In “The Really Big One,” an alarming piece in the July 20 issue of The New Yorker magazine, author Kathryn Schultz says the Pacific Northwest is woefully unprepared for a major earthquake that has a one-in-three chance of striking the region in the next 50 years. Below, Randall B. Griffin, an instructor in Georgetown University’s Master's in Emergency & Disaster Management (EDM) program, and two EDM students who have evaluated Seattle’s emergency preparedness plans—Katherine Hawn and Albert Gembara—comment on the article.
Kathryn Schultz issues a compelling call to action in response to the possibility of a major earthquake occurring along the Cascadia Subduction Zone in the Pacific Northwest. As Schultz points out, we know more today about the potential for geophysical events and their likelihood than in any time in our history. Her message is not one of passive acceptance, but of public engagement and enlightenment. By better understanding the historical significance of this fault line, scientists can more accurately determine the level of preparedness required and steps that can be made to mitigate the effects of a potentially devastating catastrophe.
Seattle’s two main earthquake vulnerabilities are unreinforced masonry buildings (URMs) and communities located in liquefaction zones, those areas where water saturation and shaking would cause sediment to temporarily lose its strength and behave like a liquid. Based on our analysis, infrastructure damage is Seattle’s biggest risk because of the high vulnerability of underlying structures and buildings, of which only 14 percent have been retrofitted to withstand earthquakes.

SOURCE MATERIAL:

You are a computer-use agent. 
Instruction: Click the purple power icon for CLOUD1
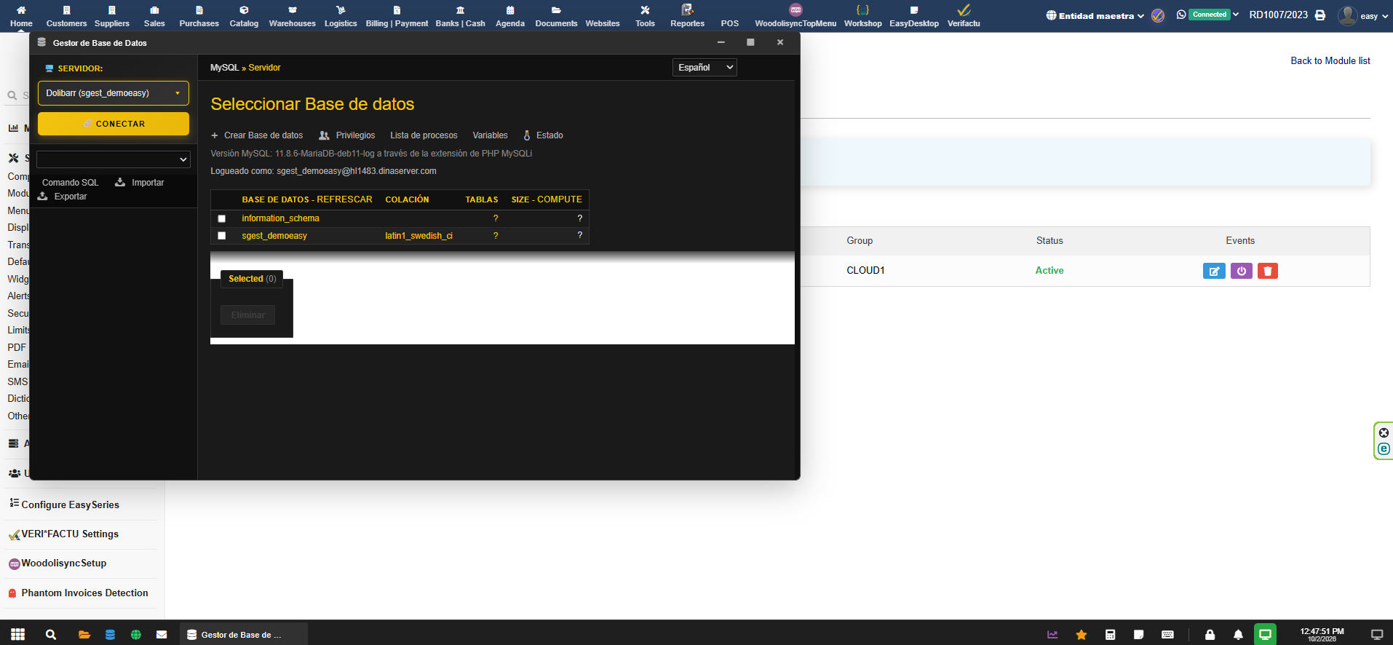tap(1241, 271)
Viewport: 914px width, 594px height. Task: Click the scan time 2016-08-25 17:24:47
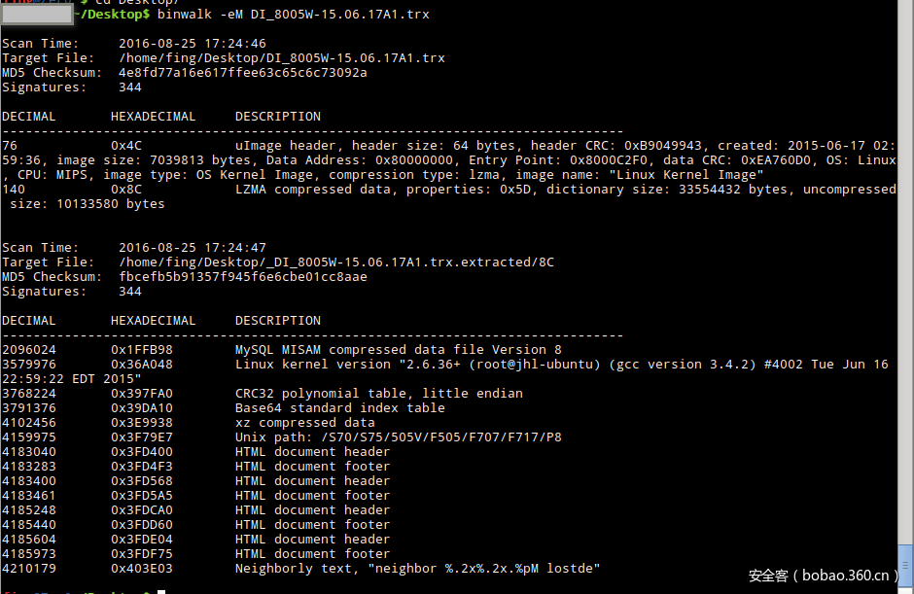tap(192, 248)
...
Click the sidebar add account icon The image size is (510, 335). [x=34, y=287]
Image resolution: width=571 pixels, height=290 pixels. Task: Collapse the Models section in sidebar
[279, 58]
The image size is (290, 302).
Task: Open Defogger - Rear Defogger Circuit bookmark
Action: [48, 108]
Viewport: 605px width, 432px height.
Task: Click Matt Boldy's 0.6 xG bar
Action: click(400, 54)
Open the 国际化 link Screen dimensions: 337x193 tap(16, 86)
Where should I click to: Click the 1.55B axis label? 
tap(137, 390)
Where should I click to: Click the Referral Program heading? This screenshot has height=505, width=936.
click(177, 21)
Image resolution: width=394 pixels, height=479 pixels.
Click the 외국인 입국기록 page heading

EXERCISE REQUIREMENTS:
1. Answer these questions using the earthquake preparedness passage.
(a) In which issue of The New Yorker did "The Really Big One" appear?
(b) What are Seattle's two main earthquake vulnerabilities?
(c) What percentage of the underlying structures and buildings have been retrofitted to withstand earthquakes?
2. Write a continuation of the earthquake preparedness passage, starting after its final sentence.

ANSWERS PROVIDED:
1.
(a) The July 20 issue.
(b) Unreinforced masonry buildings (URMs) and communities located in liquefaction zones.
(c) 14 percent.

2.
While there is validity to Seattle’s plan to put more energy and money into retrofitting buildings, there is also a danger of over-committing emergency personnel and resources to that hazard alone. Over the past century, biological hazards have actually resulted in greater economic impact and loss of life. While the information in the article is terrifying, earthquake-related issues are but one of many hazards. Seattle needs to take an all-hazards approach and prepare by providing adequate shelters, working on effective communication with vulnerable populations, increasing awareness of bio hazards, and increasing collaboration among all agencies involved in a potential response.
Seattle is already building a strong coalition of Neighborhood Response Teams. Based on some of the lessons we’ve learned this year and our research, we’ve concluded that there’s a fine line between acknowledging the reality of a threat and needlessly scaring the public. A lot of these preparedness programs can be customized to fit multiple threats. While reinforcing URMs is a long-term structural investment, given the information in the article and our own research, we would argue that the investment in preparedness programs, including family communication plans, is one of the most effective ways to continue to safeguard the Seattle area from multiple hazards, including earthquakes and pandemics.